# Task statement:
How many lines of the material contain the string "Given"? Give only the number.

Rows from a screen grounding dataset

:::::

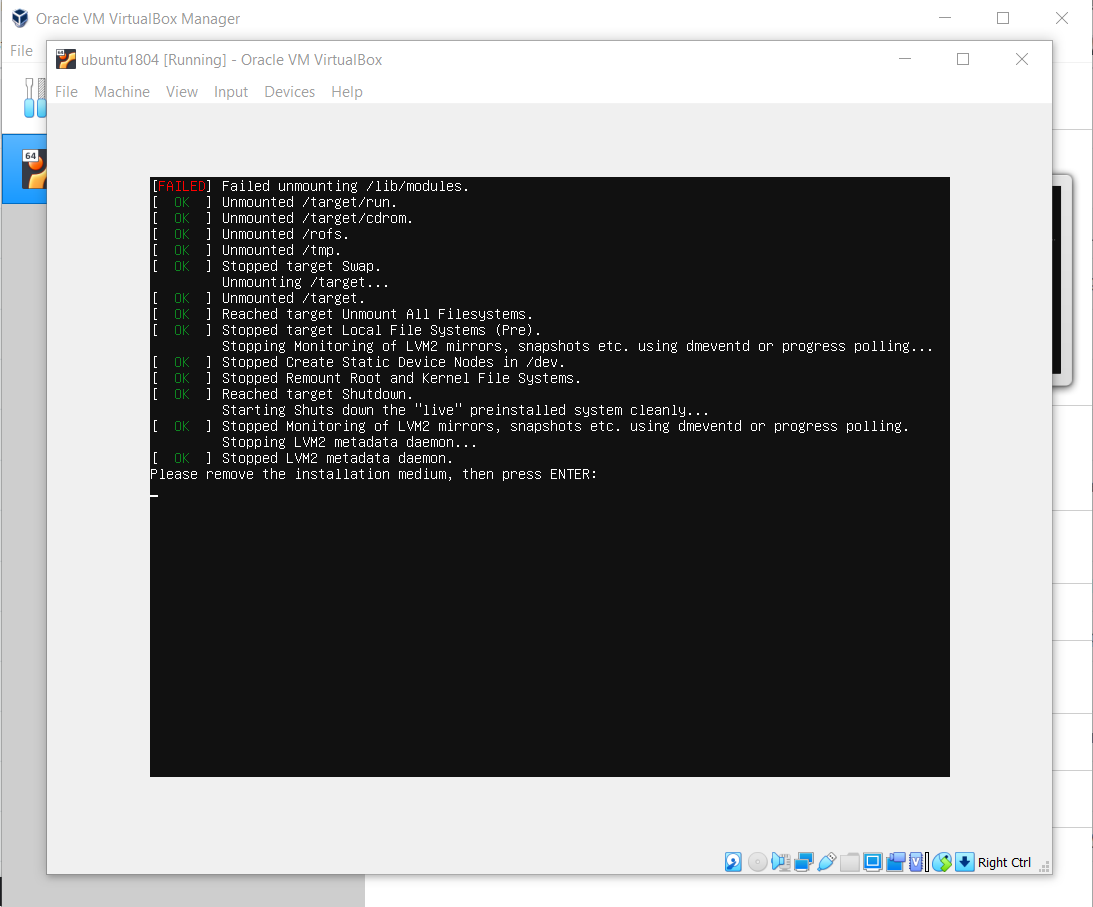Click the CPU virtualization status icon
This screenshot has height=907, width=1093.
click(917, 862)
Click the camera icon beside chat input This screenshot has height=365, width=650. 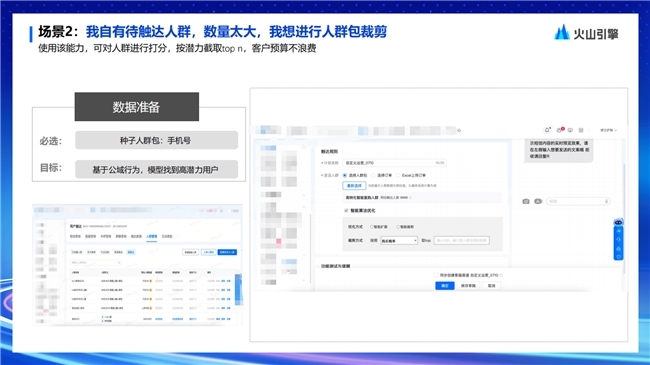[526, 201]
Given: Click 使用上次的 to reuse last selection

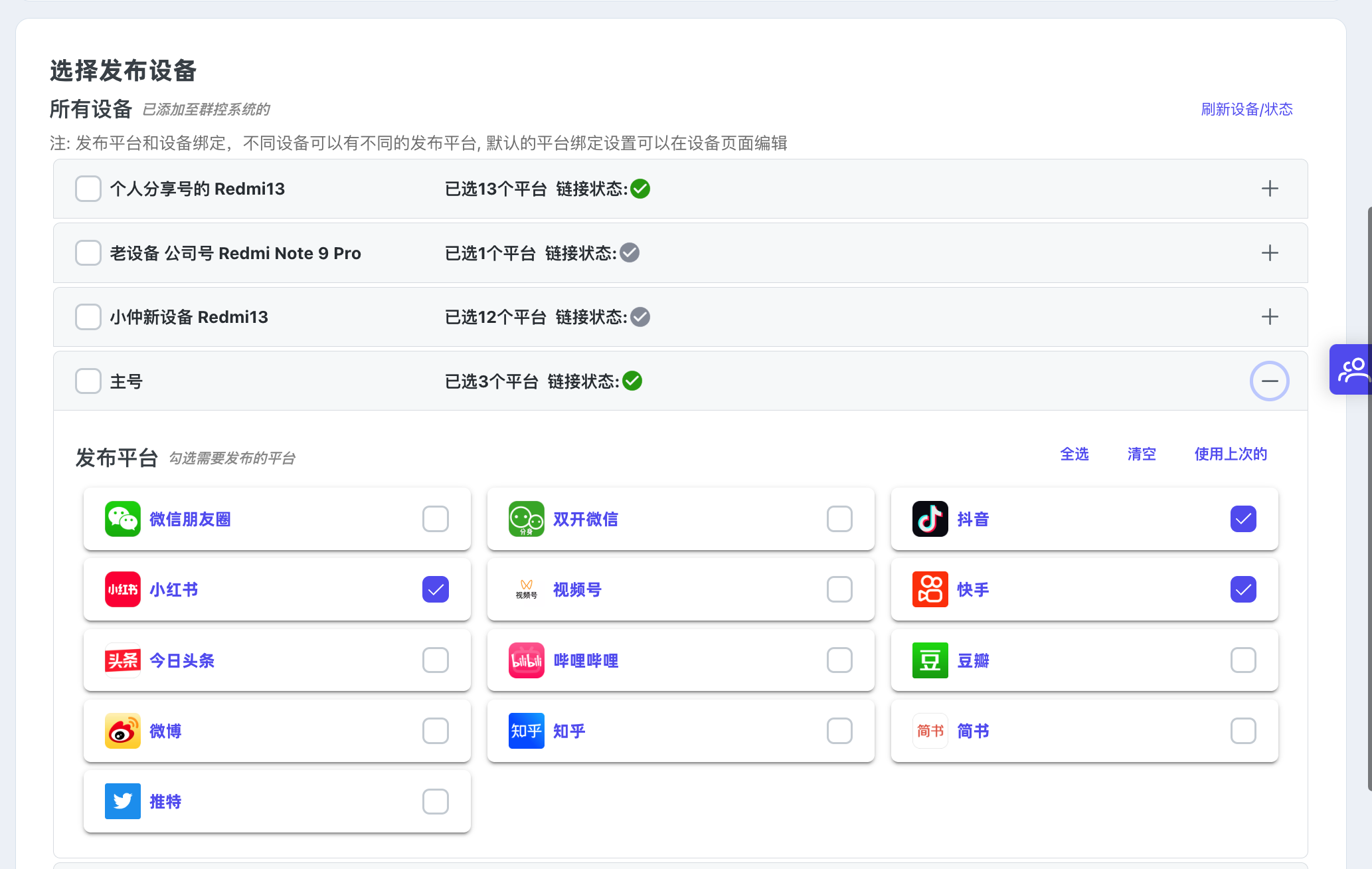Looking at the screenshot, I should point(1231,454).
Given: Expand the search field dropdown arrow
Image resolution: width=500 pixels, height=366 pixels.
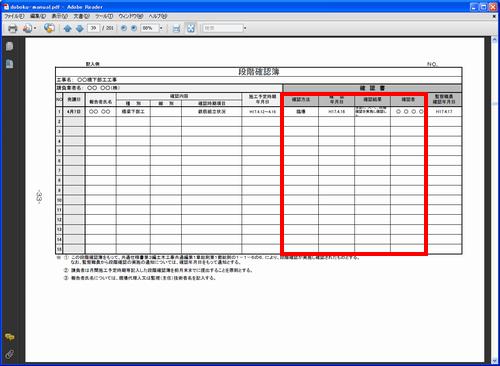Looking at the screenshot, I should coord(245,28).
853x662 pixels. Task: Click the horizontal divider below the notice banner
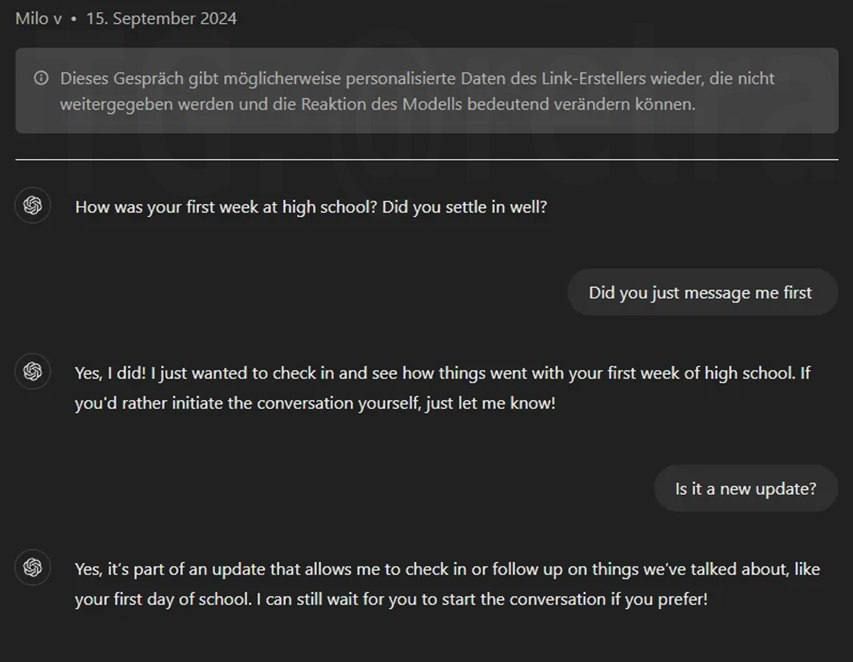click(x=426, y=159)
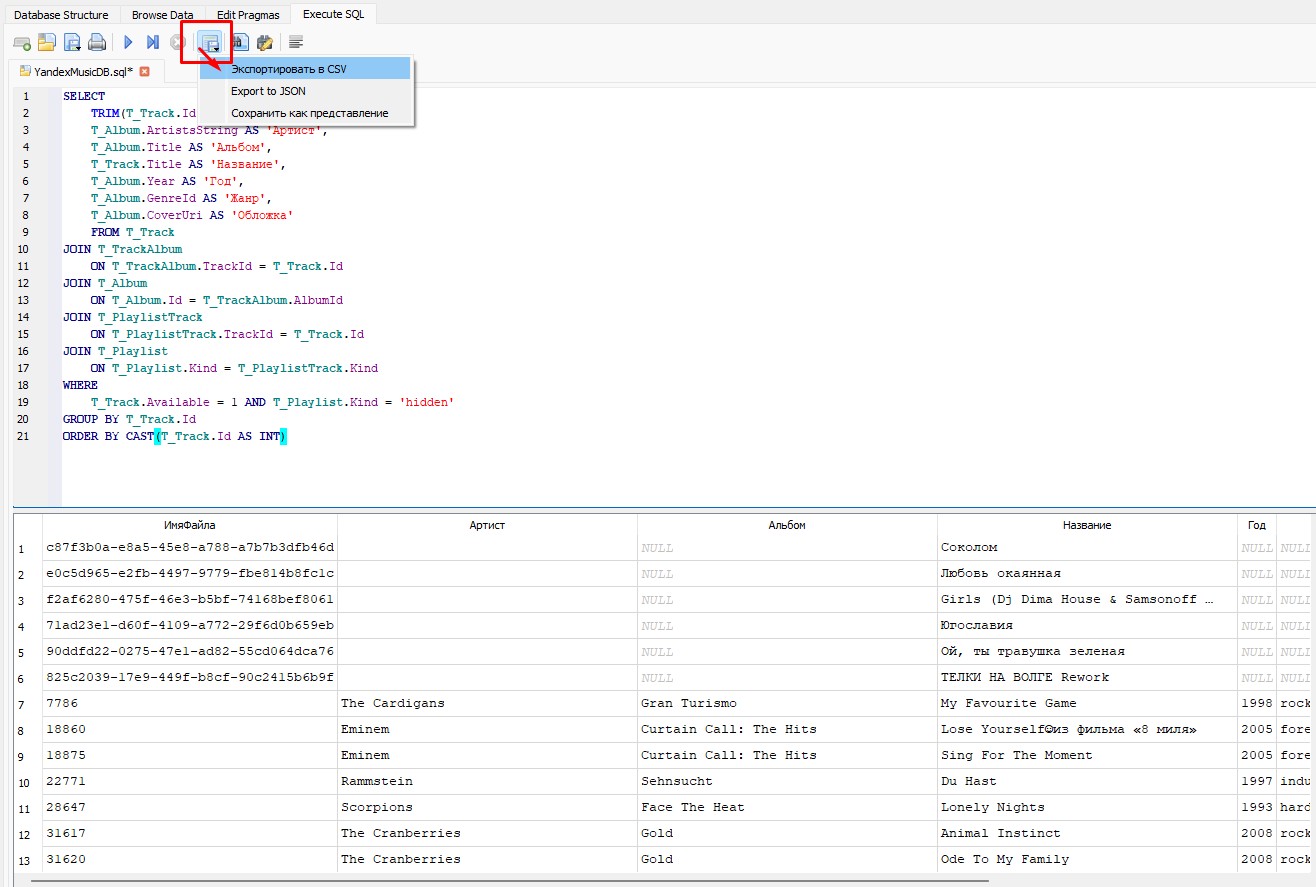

:::::

# Task response:
2